What is needed
Return the part of the listing that begins with the line containing "Select the red MACD signal line trough" and ends with the line containing "This screenshot has height=567, width=816.", reproducing those lines verbatim with both end lines included.

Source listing
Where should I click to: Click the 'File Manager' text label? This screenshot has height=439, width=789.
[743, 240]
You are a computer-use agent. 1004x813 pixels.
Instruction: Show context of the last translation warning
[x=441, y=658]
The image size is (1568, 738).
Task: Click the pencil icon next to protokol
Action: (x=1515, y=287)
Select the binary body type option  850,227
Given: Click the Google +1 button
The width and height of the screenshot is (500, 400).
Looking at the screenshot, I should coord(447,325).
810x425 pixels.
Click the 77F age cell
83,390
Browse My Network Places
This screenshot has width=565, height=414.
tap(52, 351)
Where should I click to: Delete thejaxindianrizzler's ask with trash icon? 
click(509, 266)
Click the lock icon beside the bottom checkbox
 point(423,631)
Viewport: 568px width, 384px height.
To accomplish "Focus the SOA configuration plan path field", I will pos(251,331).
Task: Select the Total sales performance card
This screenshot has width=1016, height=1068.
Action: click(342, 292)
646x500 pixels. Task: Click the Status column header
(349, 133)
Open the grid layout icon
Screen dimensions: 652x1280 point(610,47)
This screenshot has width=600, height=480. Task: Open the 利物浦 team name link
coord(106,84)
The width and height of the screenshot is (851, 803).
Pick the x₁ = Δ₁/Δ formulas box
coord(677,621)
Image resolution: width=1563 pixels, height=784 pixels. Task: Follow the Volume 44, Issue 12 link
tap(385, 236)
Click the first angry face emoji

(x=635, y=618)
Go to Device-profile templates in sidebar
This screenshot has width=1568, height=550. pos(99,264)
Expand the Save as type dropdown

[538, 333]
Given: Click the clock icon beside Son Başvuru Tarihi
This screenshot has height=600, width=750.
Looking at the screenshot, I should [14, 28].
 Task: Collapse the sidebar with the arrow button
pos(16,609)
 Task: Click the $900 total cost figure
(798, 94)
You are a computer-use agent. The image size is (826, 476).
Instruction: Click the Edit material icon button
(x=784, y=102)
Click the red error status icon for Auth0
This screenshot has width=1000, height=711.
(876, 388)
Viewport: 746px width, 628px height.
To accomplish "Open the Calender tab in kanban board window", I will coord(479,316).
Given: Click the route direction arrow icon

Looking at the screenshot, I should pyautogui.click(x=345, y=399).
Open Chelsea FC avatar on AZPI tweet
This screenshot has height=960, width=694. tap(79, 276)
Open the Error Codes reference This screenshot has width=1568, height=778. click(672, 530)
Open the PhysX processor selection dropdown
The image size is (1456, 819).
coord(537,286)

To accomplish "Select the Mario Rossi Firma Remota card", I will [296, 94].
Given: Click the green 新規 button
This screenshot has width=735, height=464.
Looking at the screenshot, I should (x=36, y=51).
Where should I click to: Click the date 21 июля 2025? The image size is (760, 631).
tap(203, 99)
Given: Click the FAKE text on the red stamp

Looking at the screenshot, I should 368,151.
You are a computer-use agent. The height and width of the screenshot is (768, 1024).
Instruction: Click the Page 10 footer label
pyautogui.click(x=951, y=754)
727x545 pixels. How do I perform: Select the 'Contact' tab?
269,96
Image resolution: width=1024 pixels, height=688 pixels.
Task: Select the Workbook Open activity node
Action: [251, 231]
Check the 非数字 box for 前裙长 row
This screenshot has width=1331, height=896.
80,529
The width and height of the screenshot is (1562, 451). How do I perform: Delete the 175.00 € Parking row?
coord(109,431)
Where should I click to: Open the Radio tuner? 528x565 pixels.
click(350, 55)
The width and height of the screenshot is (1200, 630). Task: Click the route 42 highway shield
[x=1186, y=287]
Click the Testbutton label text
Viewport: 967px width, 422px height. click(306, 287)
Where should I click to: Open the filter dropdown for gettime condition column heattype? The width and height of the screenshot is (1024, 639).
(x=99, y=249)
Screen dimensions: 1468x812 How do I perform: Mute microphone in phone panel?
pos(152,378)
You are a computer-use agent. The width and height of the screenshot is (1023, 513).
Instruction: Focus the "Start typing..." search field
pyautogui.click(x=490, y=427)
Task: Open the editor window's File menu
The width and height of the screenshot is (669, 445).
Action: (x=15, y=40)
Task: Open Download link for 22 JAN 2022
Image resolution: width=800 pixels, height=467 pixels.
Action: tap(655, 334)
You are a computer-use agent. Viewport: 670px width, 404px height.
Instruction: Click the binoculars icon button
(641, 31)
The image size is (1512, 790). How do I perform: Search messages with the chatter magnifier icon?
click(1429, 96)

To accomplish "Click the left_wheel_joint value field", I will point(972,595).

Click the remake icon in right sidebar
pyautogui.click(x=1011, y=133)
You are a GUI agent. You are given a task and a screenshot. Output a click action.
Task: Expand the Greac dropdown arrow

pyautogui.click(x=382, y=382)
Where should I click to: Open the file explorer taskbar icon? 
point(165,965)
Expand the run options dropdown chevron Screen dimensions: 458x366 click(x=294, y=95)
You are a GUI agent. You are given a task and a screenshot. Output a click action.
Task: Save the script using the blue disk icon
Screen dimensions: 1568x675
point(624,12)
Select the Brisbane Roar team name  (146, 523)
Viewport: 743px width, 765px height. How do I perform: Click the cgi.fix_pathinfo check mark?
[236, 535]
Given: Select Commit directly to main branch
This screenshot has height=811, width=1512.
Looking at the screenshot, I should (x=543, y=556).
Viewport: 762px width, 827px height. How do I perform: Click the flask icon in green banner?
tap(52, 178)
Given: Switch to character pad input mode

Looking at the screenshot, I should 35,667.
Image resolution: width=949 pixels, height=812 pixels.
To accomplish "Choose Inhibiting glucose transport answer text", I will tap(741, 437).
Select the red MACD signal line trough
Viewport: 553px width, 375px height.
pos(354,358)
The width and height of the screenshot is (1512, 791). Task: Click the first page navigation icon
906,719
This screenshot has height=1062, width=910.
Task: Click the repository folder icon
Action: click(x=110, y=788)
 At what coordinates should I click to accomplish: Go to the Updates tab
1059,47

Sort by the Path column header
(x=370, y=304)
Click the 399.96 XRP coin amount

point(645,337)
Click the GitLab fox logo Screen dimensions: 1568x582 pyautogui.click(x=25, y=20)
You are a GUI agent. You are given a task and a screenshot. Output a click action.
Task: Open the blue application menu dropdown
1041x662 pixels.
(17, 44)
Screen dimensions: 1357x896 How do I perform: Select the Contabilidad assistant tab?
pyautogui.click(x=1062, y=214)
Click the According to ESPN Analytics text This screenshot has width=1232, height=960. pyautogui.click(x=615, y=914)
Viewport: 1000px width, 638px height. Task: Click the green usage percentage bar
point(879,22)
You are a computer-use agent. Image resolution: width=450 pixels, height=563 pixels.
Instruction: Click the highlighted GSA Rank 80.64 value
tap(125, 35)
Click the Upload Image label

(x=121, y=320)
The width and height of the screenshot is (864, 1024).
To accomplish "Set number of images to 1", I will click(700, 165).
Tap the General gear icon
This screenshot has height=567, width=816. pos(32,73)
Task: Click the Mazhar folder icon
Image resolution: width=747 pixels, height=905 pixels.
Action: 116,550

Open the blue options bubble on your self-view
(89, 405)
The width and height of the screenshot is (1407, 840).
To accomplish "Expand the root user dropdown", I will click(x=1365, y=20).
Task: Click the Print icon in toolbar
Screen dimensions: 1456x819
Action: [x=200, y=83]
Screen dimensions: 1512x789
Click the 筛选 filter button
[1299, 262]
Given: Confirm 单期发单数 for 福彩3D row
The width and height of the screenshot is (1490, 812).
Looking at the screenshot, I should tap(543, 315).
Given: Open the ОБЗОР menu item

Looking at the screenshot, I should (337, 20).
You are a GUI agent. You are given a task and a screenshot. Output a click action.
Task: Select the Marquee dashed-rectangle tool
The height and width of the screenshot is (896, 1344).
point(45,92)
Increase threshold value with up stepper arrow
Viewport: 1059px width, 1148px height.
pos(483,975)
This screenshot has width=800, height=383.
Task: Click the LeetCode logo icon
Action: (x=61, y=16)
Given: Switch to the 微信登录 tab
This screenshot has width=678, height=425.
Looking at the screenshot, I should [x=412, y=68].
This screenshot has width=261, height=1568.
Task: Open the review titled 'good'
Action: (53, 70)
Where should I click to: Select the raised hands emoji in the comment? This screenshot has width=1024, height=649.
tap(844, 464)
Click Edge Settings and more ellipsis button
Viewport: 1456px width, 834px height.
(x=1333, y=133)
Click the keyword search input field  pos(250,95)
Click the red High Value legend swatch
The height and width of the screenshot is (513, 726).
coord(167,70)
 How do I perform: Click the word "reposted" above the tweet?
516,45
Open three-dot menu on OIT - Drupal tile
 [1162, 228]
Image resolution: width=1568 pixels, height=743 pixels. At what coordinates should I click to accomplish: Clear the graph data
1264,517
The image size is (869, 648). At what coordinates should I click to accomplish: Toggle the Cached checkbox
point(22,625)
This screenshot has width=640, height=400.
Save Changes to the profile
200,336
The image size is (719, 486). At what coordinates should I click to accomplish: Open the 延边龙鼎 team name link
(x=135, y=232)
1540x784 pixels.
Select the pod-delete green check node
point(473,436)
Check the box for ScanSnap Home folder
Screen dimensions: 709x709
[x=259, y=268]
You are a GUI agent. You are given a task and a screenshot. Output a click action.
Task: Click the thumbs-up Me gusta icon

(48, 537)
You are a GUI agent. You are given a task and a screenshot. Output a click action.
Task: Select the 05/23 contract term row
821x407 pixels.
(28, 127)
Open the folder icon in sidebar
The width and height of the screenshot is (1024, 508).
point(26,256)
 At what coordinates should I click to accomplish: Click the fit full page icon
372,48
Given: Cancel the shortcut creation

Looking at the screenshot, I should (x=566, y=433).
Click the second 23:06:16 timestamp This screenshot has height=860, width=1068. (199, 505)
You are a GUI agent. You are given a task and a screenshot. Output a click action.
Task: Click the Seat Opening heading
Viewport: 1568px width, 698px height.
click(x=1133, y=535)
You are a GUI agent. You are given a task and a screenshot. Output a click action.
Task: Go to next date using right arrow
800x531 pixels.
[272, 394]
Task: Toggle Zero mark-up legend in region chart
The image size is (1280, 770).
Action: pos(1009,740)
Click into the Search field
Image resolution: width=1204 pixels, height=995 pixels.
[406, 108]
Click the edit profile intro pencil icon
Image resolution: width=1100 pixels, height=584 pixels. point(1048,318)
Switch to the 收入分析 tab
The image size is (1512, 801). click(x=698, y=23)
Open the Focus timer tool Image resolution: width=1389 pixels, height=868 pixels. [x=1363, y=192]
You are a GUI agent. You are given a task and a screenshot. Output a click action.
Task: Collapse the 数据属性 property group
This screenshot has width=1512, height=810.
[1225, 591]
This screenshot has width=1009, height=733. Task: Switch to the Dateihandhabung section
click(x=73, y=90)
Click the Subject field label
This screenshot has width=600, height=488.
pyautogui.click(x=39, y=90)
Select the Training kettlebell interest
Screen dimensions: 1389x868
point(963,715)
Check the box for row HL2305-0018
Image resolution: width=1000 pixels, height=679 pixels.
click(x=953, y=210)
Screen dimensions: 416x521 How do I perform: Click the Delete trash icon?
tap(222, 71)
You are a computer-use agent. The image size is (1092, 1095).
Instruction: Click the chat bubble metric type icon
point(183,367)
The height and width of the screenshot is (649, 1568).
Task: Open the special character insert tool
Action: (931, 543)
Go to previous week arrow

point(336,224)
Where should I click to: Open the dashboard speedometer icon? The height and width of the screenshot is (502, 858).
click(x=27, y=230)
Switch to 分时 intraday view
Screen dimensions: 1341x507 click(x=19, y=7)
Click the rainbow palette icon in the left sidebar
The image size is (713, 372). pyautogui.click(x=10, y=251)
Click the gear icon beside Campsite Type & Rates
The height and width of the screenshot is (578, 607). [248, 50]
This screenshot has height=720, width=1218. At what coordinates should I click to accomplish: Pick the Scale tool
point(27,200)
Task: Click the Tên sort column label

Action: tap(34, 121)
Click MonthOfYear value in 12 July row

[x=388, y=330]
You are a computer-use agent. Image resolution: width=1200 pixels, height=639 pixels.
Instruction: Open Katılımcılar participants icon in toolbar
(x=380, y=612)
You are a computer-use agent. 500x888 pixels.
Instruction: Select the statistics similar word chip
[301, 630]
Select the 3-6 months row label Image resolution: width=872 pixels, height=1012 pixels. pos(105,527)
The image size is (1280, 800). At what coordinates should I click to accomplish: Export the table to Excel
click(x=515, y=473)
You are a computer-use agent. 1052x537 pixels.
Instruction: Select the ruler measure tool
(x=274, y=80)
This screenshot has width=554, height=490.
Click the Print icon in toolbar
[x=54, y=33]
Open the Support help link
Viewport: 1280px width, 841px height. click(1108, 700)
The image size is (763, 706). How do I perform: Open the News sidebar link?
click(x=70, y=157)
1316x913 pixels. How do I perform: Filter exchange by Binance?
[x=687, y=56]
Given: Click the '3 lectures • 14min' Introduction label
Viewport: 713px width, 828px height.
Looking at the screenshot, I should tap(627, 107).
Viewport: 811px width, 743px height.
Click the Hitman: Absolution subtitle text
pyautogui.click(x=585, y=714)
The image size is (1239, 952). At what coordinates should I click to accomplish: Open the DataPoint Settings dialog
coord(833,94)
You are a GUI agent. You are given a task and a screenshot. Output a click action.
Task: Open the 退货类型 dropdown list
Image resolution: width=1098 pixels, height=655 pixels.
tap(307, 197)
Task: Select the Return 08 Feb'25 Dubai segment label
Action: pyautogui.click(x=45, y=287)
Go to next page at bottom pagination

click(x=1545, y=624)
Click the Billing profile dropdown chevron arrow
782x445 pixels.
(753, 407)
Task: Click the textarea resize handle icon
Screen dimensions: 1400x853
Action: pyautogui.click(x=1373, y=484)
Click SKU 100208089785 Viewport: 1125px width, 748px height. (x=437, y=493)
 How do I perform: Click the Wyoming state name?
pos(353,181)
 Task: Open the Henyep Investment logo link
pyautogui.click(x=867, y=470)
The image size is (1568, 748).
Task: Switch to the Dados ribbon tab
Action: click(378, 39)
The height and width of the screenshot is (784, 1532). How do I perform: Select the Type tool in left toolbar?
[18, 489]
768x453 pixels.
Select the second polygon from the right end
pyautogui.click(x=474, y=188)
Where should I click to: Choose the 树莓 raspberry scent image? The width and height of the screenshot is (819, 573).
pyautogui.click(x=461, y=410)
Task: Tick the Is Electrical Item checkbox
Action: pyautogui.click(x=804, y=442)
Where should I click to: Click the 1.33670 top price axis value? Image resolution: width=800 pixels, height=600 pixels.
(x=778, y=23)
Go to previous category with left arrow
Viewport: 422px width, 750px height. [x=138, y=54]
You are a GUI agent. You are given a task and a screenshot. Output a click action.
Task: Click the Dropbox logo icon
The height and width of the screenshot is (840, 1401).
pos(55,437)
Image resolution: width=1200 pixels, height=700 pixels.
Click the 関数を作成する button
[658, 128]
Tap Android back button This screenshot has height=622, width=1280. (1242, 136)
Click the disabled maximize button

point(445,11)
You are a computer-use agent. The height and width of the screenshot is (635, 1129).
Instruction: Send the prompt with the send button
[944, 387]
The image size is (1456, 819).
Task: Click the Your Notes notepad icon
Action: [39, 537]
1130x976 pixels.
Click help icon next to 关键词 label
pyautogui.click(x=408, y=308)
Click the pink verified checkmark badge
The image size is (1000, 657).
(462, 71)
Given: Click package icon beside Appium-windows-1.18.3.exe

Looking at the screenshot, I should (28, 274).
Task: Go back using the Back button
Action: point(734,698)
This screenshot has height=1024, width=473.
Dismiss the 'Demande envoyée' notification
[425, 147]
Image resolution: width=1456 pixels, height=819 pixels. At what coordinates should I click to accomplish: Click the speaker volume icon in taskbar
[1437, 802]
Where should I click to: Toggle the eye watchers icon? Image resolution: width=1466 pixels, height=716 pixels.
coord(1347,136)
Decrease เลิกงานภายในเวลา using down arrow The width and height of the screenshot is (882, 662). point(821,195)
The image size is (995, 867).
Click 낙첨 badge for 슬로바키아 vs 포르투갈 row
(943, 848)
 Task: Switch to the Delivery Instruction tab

Finished answer
Select the red MACD signal line trough
Viewport: 553px width, 375px height.
pos(354,358)
The width and height of the screenshot is (1512, 791). Task: Click the first page navigation icon
906,719
This screenshot has height=1062, width=910.
Task: Click the repository folder icon
Action: click(x=110, y=788)
 At what coordinates should I click to accomplish: Go to the Updates tab
1059,47

Sort by the Path column header
(x=370, y=304)
Click the 399.96 XRP coin amount

point(645,337)
Click the GitLab fox logo Screen dimensions: 1568x582 pyautogui.click(x=25, y=20)
You are a GUI agent. You are given a task and a screenshot. Output a click action.
Task: Open the blue application menu dropdown
1041x662 pixels.
(17, 44)
Screen dimensions: 1357x896 How do I perform: Select the Contabilidad assistant tab?
pyautogui.click(x=1062, y=214)
Click the According to ESPN Analytics text This screenshot has width=1232, height=960. pyautogui.click(x=615, y=914)
Viewport: 1000px width, 638px height. Task: Click the green usage percentage bar
point(879,22)
You are a computer-use agent. Image resolution: width=450 pixels, height=563 pixels.
Instruction: Click the highlighted GSA Rank 80.64 value
tap(125, 35)
Click the Upload Image label

(x=121, y=320)
The width and height of the screenshot is (864, 1024).
To accomplish "Set number of images to 1", I will click(700, 165).
Tap the General gear icon
This screenshot has height=567, width=816. pos(32,73)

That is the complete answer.